(Stored data)
________________

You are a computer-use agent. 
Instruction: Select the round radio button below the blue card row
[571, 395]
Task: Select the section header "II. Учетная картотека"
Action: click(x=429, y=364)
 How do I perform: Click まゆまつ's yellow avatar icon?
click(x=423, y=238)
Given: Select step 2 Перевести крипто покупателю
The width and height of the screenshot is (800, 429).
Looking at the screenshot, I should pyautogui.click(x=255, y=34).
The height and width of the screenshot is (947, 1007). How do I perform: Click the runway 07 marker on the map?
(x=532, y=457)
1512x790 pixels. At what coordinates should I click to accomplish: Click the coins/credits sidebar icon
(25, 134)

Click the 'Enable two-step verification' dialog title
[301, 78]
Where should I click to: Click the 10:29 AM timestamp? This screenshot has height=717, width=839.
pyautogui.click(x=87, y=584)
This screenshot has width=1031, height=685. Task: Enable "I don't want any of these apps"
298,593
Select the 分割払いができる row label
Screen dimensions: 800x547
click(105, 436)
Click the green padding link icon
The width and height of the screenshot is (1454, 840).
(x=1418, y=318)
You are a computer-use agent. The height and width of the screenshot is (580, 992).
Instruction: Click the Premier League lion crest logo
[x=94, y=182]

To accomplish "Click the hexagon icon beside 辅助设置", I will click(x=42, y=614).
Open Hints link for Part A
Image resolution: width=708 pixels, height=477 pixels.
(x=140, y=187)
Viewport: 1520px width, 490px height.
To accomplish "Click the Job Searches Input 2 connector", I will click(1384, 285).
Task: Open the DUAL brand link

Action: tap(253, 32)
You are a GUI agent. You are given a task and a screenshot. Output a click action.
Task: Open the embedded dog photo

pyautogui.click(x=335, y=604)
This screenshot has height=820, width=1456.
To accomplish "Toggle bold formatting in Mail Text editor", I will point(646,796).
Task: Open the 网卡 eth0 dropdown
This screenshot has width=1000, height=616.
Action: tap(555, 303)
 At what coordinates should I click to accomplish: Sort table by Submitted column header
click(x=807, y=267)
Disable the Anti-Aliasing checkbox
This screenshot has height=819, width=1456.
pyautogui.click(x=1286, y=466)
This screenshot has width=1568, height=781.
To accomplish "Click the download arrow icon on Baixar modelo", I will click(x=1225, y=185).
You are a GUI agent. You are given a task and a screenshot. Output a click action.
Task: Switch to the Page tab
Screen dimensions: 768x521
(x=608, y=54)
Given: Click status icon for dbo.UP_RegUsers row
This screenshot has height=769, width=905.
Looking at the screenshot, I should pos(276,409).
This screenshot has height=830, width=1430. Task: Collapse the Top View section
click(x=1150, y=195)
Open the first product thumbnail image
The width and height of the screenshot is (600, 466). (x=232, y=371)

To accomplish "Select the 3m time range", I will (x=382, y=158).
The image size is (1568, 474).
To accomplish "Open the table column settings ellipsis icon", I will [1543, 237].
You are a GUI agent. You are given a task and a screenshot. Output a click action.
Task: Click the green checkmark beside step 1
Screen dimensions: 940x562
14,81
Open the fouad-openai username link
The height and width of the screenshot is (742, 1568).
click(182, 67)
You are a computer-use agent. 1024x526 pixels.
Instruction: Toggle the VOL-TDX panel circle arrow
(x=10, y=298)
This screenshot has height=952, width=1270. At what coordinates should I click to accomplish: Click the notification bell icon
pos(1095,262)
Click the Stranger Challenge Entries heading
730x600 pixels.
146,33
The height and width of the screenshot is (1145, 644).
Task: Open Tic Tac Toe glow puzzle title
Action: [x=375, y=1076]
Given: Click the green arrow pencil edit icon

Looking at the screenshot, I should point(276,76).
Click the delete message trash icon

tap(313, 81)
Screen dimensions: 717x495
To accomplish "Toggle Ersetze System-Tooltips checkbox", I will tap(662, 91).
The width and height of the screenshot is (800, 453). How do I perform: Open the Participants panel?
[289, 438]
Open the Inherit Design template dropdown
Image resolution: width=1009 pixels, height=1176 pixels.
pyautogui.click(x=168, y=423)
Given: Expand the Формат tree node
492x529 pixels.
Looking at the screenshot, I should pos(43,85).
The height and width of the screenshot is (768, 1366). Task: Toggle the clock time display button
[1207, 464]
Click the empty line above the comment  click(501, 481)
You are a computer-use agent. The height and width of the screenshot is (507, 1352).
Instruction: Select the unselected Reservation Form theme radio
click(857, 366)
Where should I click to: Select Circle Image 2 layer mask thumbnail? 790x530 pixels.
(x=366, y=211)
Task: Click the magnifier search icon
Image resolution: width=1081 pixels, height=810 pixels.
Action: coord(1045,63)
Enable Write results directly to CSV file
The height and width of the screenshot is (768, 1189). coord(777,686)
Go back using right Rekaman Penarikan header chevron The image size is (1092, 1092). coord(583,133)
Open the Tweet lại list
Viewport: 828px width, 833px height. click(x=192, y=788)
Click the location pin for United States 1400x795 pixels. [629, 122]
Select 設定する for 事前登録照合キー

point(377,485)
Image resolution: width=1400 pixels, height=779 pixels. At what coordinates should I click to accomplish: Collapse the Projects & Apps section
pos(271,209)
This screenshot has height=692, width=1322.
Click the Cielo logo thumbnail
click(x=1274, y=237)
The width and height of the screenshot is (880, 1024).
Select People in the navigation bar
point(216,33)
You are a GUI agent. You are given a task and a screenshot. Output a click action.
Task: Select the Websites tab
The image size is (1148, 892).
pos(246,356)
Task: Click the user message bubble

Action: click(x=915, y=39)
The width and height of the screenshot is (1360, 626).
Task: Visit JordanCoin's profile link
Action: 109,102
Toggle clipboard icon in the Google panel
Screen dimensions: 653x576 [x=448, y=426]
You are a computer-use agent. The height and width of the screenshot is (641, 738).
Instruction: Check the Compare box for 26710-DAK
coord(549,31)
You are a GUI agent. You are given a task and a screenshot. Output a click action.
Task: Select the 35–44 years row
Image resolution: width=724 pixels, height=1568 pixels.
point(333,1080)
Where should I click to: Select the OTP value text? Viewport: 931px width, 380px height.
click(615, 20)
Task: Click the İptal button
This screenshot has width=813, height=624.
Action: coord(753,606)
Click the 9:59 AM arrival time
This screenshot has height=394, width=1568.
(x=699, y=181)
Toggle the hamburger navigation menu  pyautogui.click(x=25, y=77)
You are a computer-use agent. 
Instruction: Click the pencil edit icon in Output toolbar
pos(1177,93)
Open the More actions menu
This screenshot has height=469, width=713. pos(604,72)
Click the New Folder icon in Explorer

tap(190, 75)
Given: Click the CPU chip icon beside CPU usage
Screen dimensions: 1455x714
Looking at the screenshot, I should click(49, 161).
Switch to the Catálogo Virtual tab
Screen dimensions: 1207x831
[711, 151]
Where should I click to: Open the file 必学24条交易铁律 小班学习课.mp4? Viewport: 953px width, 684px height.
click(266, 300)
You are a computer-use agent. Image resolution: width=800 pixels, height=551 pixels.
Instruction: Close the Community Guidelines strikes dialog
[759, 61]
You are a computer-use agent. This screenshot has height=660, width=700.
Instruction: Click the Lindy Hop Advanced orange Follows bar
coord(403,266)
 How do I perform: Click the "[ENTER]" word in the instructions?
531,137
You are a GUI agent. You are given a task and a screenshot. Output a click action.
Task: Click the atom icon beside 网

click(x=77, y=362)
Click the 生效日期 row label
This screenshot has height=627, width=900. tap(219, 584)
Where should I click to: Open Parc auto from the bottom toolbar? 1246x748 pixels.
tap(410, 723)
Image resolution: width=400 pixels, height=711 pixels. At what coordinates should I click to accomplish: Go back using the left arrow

________________

Nothing in the data should be left out when you retype it exactly.

* Answer space:
You are a computer-use agent. 
Instruction: Select the round radio button below the blue card row
[571, 395]
Task: Select the section header "II. Учетная картотека"
Action: click(x=429, y=364)
 How do I perform: Click まゆまつ's yellow avatar icon?
click(x=423, y=238)
Given: Select step 2 Перевести крипто покупателю
The width and height of the screenshot is (800, 429).
Looking at the screenshot, I should pyautogui.click(x=255, y=34).
The height and width of the screenshot is (947, 1007). How do I perform: Click the runway 07 marker on the map?
(x=532, y=457)
1512x790 pixels. At what coordinates should I click to accomplish: Click the coins/credits sidebar icon
(25, 134)

Click the 'Enable two-step verification' dialog title
[301, 78]
Where should I click to: Click the 10:29 AM timestamp? This screenshot has height=717, width=839.
pyautogui.click(x=87, y=584)
This screenshot has width=1031, height=685. Task: Enable "I don't want any of these apps"
298,593
Select the 分割払いができる row label
Screen dimensions: 800x547
click(105, 436)
Click the green padding link icon
The width and height of the screenshot is (1454, 840).
(x=1418, y=318)
You are a computer-use agent. The height and width of the screenshot is (580, 992).
Instruction: Click the Premier League lion crest logo
[x=94, y=182]

To accomplish "Click the hexagon icon beside 辅助设置", I will click(x=42, y=614).
Open Hints link for Part A
Image resolution: width=708 pixels, height=477 pixels.
(x=140, y=187)
Viewport: 1520px width, 490px height.
To accomplish "Click the Job Searches Input 2 connector", I will click(1384, 285).
Task: Open the DUAL brand link

Action: tap(253, 32)
You are a GUI agent. You are given a task and a screenshot. Output a click action.
Task: Open the embedded dog photo

pyautogui.click(x=335, y=604)
This screenshot has height=820, width=1456.
To accomplish "Toggle bold formatting in Mail Text editor", I will point(646,796).
Task: Open the 网卡 eth0 dropdown
This screenshot has width=1000, height=616.
Action: tap(555, 303)
 At what coordinates should I click to accomplish: Sort table by Submitted column header
click(x=807, y=267)
Disable the Anti-Aliasing checkbox
This screenshot has height=819, width=1456.
pyautogui.click(x=1286, y=466)
This screenshot has width=1568, height=781.
To accomplish "Click the download arrow icon on Baixar modelo", I will click(x=1225, y=185).
You are a GUI agent. You are given a task and a screenshot. Output a click action.
Task: Switch to the Page tab
Screen dimensions: 768x521
(x=608, y=54)
Given: Click status icon for dbo.UP_RegUsers row
This screenshot has height=769, width=905.
Looking at the screenshot, I should pos(276,409).
This screenshot has height=830, width=1430. Task: Collapse the Top View section
click(x=1150, y=195)
Open the first product thumbnail image
The width and height of the screenshot is (600, 466). (x=232, y=371)

To accomplish "Select the 3m time range", I will (x=382, y=158).
The image size is (1568, 474).
To accomplish "Open the table column settings ellipsis icon", I will [1543, 237].
You are a GUI agent. You are given a task and a screenshot. Output a click action.
Task: Click the green checkmark beside step 1
Screen dimensions: 940x562
14,81
Open the fouad-openai username link
The height and width of the screenshot is (742, 1568).
click(182, 67)
You are a computer-use agent. 1024x526 pixels.
Instruction: Toggle the VOL-TDX panel circle arrow
(x=10, y=298)
This screenshot has height=952, width=1270. At what coordinates should I click to accomplish: Click the notification bell icon
pos(1095,262)
Click the Stranger Challenge Entries heading
730x600 pixels.
146,33
The height and width of the screenshot is (1145, 644).
Task: Open Tic Tac Toe glow puzzle title
Action: [x=375, y=1076]
Given: Click the green arrow pencil edit icon

Looking at the screenshot, I should point(276,76).
Click the delete message trash icon

tap(313, 81)
Screen dimensions: 717x495
To accomplish "Toggle Ersetze System-Tooltips checkbox", I will tap(662, 91).
The width and height of the screenshot is (800, 453). How do I perform: Open the Participants panel?
[289, 438]
Open the Inherit Design template dropdown
Image resolution: width=1009 pixels, height=1176 pixels.
pyautogui.click(x=168, y=423)
Given: Expand the Формат tree node
492x529 pixels.
Looking at the screenshot, I should pos(43,85).
The height and width of the screenshot is (768, 1366). Task: Toggle the clock time display button
[1207, 464]
Click the empty line above the comment  click(501, 481)
You are a computer-use agent. The height and width of the screenshot is (507, 1352).
Instruction: Select the unselected Reservation Form theme radio
click(857, 366)
Where should I click to: Select Circle Image 2 layer mask thumbnail? 790x530 pixels.
(x=366, y=211)
Task: Click the magnifier search icon
Image resolution: width=1081 pixels, height=810 pixels.
Action: coord(1045,63)
Enable Write results directly to CSV file
The height and width of the screenshot is (768, 1189). coord(777,686)
Go back using right Rekaman Penarikan header chevron The image size is (1092, 1092). coord(583,133)
Open the Tweet lại list
Viewport: 828px width, 833px height. click(x=192, y=788)
Click the location pin for United States 1400x795 pixels. [629, 122]
Select 設定する for 事前登録照合キー

point(377,485)
Image resolution: width=1400 pixels, height=779 pixels. At what coordinates should I click to accomplish: Collapse the Projects & Apps section
pos(271,209)
This screenshot has height=692, width=1322.
Click the Cielo logo thumbnail
click(x=1274, y=237)
The width and height of the screenshot is (880, 1024).
Select People in the navigation bar
point(216,33)
You are a GUI agent. You are given a task and a screenshot. Output a click action.
Task: Select the Websites tab
The image size is (1148, 892).
pos(246,356)
Task: Click the user message bubble

Action: click(x=915, y=39)
The width and height of the screenshot is (1360, 626).
Task: Visit JordanCoin's profile link
Action: 109,102
Toggle clipboard icon in the Google panel
Screen dimensions: 653x576 [x=448, y=426]
You are a computer-use agent. The height and width of the screenshot is (641, 738).
Instruction: Check the Compare box for 26710-DAK
coord(549,31)
You are a GUI agent. You are given a task and a screenshot. Output a click action.
Task: Select the 35–44 years row
Image resolution: width=724 pixels, height=1568 pixels.
point(333,1080)
Where should I click to: Select the OTP value text? Viewport: 931px width, 380px height.
click(615, 20)
Task: Click the İptal button
This screenshot has width=813, height=624.
Action: coord(753,606)
Click the 9:59 AM arrival time
This screenshot has height=394, width=1568.
(x=699, y=181)
Toggle the hamburger navigation menu  pyautogui.click(x=25, y=77)
You are a computer-use agent. 
Instruction: Click the pencil edit icon in Output toolbar
pos(1177,93)
Open the More actions menu
This screenshot has height=469, width=713. pos(604,72)
Click the New Folder icon in Explorer

tap(190, 75)
Given: Click the CPU chip icon beside CPU usage
Screen dimensions: 1455x714
Looking at the screenshot, I should click(49, 161).
Switch to the Catálogo Virtual tab
Screen dimensions: 1207x831
[711, 151]
Where should I click to: Open the file 必学24条交易铁律 小班学习课.mp4? Viewport: 953px width, 684px height.
click(266, 300)
You are a computer-use agent. Image resolution: width=800 pixels, height=551 pixels.
Instruction: Close the Community Guidelines strikes dialog
[759, 61]
You are a computer-use agent. This screenshot has height=660, width=700.
Instruction: Click the Lindy Hop Advanced orange Follows bar
coord(403,266)
 How do I perform: Click the "[ENTER]" word in the instructions?
531,137
You are a GUI agent. You are given a task and a screenshot. Output a click action.
Task: Click the atom icon beside 网

click(x=77, y=362)
Click the 生效日期 row label
This screenshot has height=627, width=900. tap(219, 584)
Where should I click to: Open Parc auto from the bottom toolbar? 1246x748 pixels.
tap(410, 723)
Image resolution: width=400 pixels, height=711 pixels. At what coordinates should I click to accomplish: Go back using the left arrow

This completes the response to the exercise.